Спроси Поручик меня, думает Сидор, я бы рассказал ему про идеальный секс. Потому что идеальный секс, единственно возможный секс, - это секс по любви. Когда раздеваешь девушку - словно ныряешь в прорубь. Когда входишь в нее, словно душу раскрываешь. Когда тебе неважно, что она уже давно живет в другой стране и вы встречаетесь, лишь когда ты прилетаешь повидать сына. Неважно, что она давно тебя не любит, неважно, любила ли она тебя когда-нибудь, неважно, что потом она оденется и уйдет и, может, спишет эти два часа в графу необходимых затрат, расходов за щедрое содержание, за деньги, которые ты все равно давал бы. Давал бы, даже если бы она не приходила к тебе в номер лондонского отеля на те два часа - бутылка "Дом Периньона", огромная кровать, "ну, за встречу!", а потом руки сами находят застежку на платье, а сердце замирает, словно в первый раз. Но Поручик не спрашивает, он переходит от секса к выпивке - какой бы он был Поручик, если бы не говорил о выпивке? Что такое русская выпивка? Это выпивка через "не хочу". Демьянова уха. Широта русской души! Льется из ушей!
Спроси Поручик меня, думает Сидор, я бы сказал ему, что две бутылки на двух самураев русского бизнеса - это не через "не хочу", а в самый раз. Но Поручик не спрашивает меня, а, неожиданно замолчав, допивает последнюю рюмку.

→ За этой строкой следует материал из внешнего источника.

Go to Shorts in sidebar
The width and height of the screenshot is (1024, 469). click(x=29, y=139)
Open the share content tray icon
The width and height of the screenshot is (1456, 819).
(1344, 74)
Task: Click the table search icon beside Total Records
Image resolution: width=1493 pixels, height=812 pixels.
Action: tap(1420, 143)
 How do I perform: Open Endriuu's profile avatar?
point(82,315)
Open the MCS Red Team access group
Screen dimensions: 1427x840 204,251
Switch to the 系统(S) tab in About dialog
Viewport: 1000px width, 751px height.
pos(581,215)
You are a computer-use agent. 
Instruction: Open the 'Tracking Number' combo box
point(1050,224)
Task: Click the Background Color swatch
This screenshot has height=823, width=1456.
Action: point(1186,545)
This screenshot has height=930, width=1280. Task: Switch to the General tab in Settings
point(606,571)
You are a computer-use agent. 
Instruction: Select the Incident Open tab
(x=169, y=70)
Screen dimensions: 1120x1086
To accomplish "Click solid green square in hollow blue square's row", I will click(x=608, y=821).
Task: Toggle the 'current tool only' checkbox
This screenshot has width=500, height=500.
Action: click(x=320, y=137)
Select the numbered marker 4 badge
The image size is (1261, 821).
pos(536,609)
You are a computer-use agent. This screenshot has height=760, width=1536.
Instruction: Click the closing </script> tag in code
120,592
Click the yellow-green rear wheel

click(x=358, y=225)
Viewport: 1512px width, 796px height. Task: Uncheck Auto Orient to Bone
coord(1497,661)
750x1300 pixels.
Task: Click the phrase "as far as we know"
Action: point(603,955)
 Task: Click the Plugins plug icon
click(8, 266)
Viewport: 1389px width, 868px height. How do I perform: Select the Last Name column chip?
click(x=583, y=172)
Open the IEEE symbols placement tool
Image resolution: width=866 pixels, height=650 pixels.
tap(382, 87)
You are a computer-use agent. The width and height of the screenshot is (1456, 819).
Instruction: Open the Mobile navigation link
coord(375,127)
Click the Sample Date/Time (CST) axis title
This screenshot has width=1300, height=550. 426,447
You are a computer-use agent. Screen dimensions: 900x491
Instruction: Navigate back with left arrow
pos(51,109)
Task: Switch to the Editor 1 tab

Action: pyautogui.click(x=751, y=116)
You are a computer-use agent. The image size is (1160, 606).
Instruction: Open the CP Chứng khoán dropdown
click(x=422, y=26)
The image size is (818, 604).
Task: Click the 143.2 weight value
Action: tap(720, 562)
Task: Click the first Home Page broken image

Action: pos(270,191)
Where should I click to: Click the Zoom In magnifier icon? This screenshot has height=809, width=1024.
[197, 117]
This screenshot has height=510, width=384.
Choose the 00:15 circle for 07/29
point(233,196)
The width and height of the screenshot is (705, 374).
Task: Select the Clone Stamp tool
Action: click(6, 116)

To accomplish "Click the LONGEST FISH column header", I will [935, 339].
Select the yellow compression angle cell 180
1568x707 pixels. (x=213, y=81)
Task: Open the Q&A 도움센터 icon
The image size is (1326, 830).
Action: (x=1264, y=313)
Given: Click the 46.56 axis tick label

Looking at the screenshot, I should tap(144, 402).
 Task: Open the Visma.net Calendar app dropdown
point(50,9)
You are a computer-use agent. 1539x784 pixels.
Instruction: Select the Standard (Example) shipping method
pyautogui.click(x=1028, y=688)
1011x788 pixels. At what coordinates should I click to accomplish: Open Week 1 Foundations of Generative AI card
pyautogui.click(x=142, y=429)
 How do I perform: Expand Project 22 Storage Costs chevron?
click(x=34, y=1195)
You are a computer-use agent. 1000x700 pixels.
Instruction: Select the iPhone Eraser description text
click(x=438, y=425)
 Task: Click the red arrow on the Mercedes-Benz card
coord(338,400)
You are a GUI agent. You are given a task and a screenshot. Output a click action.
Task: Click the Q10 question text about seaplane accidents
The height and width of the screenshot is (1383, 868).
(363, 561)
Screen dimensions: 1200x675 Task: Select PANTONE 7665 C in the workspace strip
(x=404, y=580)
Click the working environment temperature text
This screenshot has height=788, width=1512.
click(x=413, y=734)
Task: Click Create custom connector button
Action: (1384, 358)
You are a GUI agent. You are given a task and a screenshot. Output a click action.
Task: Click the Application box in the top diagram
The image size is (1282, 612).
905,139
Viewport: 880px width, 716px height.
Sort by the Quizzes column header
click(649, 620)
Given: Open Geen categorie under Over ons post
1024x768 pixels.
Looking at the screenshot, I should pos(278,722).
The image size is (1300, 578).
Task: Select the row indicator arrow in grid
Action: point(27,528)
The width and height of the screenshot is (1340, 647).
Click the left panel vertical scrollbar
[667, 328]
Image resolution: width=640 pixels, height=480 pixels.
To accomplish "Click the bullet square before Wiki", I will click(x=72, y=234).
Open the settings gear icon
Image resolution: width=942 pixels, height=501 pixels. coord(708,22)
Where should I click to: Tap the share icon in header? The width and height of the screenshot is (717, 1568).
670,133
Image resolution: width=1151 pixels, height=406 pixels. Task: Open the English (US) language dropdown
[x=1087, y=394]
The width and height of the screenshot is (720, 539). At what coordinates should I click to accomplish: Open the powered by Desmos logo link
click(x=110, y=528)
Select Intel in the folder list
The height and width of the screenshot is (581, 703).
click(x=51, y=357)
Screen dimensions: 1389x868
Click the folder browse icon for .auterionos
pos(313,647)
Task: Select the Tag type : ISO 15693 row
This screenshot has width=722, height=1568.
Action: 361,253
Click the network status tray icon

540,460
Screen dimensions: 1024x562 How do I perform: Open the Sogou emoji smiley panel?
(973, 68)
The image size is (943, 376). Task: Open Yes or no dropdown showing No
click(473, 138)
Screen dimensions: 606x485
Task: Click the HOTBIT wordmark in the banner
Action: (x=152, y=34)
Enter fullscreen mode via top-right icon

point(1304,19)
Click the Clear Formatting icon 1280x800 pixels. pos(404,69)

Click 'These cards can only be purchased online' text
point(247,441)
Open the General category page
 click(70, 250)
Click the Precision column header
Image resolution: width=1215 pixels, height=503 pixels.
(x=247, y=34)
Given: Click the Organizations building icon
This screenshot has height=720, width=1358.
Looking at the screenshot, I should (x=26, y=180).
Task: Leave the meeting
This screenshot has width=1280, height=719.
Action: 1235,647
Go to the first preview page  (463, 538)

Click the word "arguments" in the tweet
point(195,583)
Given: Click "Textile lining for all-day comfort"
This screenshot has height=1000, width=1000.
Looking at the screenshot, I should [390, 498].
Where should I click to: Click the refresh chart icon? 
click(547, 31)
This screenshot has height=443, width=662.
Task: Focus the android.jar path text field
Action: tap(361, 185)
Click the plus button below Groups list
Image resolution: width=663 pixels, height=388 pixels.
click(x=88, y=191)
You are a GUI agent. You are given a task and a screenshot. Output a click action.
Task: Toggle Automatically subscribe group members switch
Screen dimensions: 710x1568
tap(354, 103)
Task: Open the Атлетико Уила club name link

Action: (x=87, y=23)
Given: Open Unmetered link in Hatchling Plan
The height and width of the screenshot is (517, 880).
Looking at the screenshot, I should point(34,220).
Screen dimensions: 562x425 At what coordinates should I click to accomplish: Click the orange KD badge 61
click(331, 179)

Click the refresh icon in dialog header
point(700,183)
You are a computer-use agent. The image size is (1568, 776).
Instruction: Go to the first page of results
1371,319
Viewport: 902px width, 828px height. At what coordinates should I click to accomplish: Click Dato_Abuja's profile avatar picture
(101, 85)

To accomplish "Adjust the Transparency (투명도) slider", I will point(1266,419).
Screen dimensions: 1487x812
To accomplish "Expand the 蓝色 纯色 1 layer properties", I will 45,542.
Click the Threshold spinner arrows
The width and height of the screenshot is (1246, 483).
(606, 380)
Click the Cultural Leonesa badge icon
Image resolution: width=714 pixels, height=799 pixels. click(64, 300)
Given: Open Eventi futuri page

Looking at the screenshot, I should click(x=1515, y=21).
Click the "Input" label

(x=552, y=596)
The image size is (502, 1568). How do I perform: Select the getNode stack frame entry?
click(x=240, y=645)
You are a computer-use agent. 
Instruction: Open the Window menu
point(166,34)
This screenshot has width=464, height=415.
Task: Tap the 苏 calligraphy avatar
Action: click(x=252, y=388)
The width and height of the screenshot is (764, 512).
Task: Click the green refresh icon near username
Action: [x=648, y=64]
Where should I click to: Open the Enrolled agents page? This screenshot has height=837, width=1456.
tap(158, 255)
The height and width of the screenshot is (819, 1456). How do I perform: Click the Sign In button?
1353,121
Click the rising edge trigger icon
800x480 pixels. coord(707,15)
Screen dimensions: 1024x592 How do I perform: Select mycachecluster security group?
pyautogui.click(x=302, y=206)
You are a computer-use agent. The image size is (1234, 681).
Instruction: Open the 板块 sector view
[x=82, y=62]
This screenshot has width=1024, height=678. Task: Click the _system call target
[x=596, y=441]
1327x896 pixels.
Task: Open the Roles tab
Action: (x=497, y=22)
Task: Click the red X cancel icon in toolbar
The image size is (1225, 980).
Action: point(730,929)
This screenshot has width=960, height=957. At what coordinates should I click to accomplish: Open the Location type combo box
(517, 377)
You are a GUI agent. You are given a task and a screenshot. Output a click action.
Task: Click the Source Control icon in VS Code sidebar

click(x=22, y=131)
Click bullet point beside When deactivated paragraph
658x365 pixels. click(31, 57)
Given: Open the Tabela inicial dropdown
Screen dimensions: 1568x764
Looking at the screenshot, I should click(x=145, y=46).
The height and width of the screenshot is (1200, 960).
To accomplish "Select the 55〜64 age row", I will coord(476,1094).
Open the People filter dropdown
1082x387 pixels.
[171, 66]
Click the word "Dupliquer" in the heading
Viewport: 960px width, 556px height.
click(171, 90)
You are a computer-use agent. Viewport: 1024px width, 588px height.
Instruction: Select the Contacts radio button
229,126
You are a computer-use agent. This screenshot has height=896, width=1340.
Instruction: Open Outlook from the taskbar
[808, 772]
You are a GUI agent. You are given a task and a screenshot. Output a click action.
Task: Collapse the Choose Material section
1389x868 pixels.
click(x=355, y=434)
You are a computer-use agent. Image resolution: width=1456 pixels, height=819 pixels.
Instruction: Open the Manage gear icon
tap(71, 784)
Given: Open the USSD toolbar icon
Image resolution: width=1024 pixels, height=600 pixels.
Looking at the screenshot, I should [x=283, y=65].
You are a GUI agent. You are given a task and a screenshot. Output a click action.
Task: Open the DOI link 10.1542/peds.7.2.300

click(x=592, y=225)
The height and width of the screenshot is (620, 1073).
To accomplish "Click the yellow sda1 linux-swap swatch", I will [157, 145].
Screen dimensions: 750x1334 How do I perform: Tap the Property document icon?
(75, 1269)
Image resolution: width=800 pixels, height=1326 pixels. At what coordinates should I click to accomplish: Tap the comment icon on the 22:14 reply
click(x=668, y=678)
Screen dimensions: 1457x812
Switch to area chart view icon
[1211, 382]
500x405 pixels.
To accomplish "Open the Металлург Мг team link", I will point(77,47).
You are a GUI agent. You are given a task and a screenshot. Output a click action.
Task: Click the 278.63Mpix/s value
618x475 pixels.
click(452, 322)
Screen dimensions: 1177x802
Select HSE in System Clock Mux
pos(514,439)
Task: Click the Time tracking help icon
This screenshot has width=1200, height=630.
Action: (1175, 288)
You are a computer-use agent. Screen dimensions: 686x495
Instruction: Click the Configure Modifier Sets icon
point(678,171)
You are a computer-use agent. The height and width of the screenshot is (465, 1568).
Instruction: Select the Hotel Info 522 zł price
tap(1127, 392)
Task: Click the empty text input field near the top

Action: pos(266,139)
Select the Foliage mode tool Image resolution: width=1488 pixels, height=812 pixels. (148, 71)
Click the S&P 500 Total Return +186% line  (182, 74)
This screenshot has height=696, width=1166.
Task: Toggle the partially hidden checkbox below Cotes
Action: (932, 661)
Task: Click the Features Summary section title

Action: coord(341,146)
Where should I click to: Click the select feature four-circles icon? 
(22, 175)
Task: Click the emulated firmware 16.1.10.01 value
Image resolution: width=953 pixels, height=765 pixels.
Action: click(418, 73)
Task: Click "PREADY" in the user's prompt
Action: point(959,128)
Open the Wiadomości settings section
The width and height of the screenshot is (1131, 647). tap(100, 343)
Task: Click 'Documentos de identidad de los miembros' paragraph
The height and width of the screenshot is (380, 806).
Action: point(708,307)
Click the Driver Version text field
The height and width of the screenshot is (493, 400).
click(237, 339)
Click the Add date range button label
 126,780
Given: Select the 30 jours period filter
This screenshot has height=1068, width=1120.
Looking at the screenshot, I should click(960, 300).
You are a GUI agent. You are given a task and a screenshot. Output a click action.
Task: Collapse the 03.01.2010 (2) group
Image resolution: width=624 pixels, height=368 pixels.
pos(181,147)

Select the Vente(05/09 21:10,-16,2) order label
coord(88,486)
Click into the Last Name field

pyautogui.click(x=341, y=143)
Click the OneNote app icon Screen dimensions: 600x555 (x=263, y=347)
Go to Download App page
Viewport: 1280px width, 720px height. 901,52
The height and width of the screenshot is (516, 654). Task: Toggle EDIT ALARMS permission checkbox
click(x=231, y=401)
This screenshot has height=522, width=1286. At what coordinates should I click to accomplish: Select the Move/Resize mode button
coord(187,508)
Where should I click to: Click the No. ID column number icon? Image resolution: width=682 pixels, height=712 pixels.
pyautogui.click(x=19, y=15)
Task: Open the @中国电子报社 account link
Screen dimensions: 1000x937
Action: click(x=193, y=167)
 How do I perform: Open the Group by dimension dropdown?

Понятно, он пришел говорить о деле. Вот теперь, после двух бутылок, он спрашивает, уже в который раз, можно ли получить долю в нашем фонде? Я снова ему объясняю: нам не нужны инвестиции. Что такое фонд? Это организация, получившая льготы. В нашем случае - таможенные. Мы платим взятки, чтобы эти льготы получить. Мы откатываем часть прибыли наверх и работаем как альтернативная таможня. Можно считать это новым словом в рыночной экономике: свободная конкуренция между различными негосударственными таможнями. То есть фондами. Какие еще деньги сюда можно ввести? Я же не могу отдать тебе свою долю?
Поручик отодвигает пустую бутылку, говорит: так отдай чужую, уговори Ромку продать Женькину! Я объясняю - хотя, кажется, он и так знает, - что Женькина доля делится на нас всех: на Леню, Рому, Альперовича и меня. У нас, говорю я, был такой уговор: если кто-то выходит из дела, его доля делится между всеми. Честно говоря, я придумал это из-за Машки. Пусть она знает: случись что со мной, ей ничего не достанется. Плохо не доверять собственной жене - пусть она и живет в Лондоне и встречается со мной, лишь когда я прилетаю повидаться с сыном, - плохо, но самурай должен быть настороже. Если бы Поручик спросил меня, когда женился на Наталье, она бы потом не обобрала его до нитки. Но он меня не спросил тогда, зато сейчас спрашивает: а как ты думаешь, кто принес Женьке эту отраву?